Как искусствовед Вс. Н. Петров сформировался в первую очередь под влиянием крупнейшего русского теоретика искусства и художественного критика прошлого века Николая Николаевича Пунина (1888–1953). Хотя Вс. Н. Петров не слушал знаменитых лекционных курсов Н. Н. Пунина, однако он служил в 30-е годы под его началом в Русском музее. Д. В. Сарабьянов во вступительной статье к сборнику статей Вс.

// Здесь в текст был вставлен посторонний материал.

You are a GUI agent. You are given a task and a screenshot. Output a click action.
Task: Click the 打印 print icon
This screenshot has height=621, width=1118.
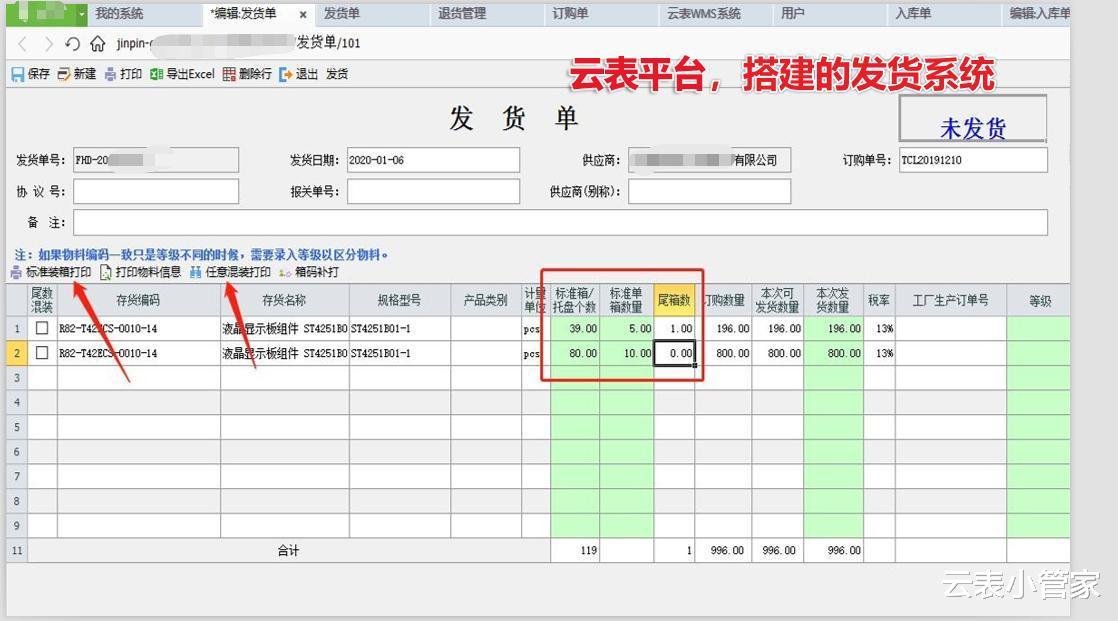click(111, 74)
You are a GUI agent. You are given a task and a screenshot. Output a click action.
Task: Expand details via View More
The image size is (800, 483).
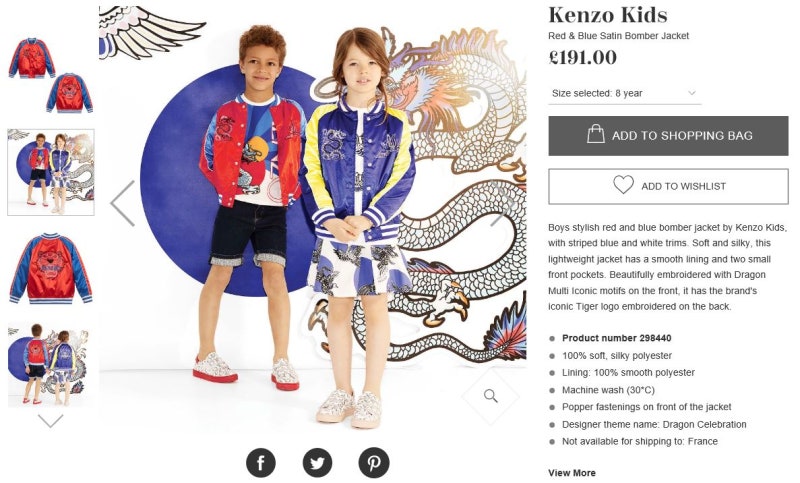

Н. Петрова приводит его слова о Пунине: «Он учил меня своим живым примером, в моей юности стал для меня недосягаемым образцом; стремясь приобщиться к этому образцу, я старался воспитать в себе пунинское искусствоведческое зрение — иначе говоря, умение анализировать и как бы вживаться в искусство, умение видеть живопись или пластику в их профессиональных качествах, умение отличить хорошее от дурного, умение угадывать в готовом произведении замысел»[2]. Н.Н. Пунину и Русскому музею посвящены его воспоминания «Фонтанный Дом» (1972). Здесь же он рассказал о том, как Пунин впервые привел его к себе и представил Анне Ахматовой[3]. Пунинский подход, его вкусы и даже пристрастия запечатлелись в той или иной степени во всех трудах Вс. Н. Петрова. Еще в 1932 году, при подготовке в Русском музее знаменитой выставки к 15-й годовщине революции, Н. Н. Пунин познакомил его почти со всеми великими мастерами русского авангарда. Тогда же он сошелся и с другими художниками, близкими Пунину. Так, об общении с Тырсой он рассказал в воспоминаниях «Встречи с Н. А. Тырсой» (60-е годы)[4]. Мемориальные же выступления и памятные статьи, посвященные художникам, дружба с которыми зародилась у него в 30-е годы, до сих пор опубликованы лишь частично. Замечательному художнику В. В. Лебедеву, чье новаторство Пунин неоднократно анализировал в своих статьях и книгах, Вс. Н. Петров посвятил обобщающее исследование[5], признаваясь, однако, что далась ему эта книга нелегко.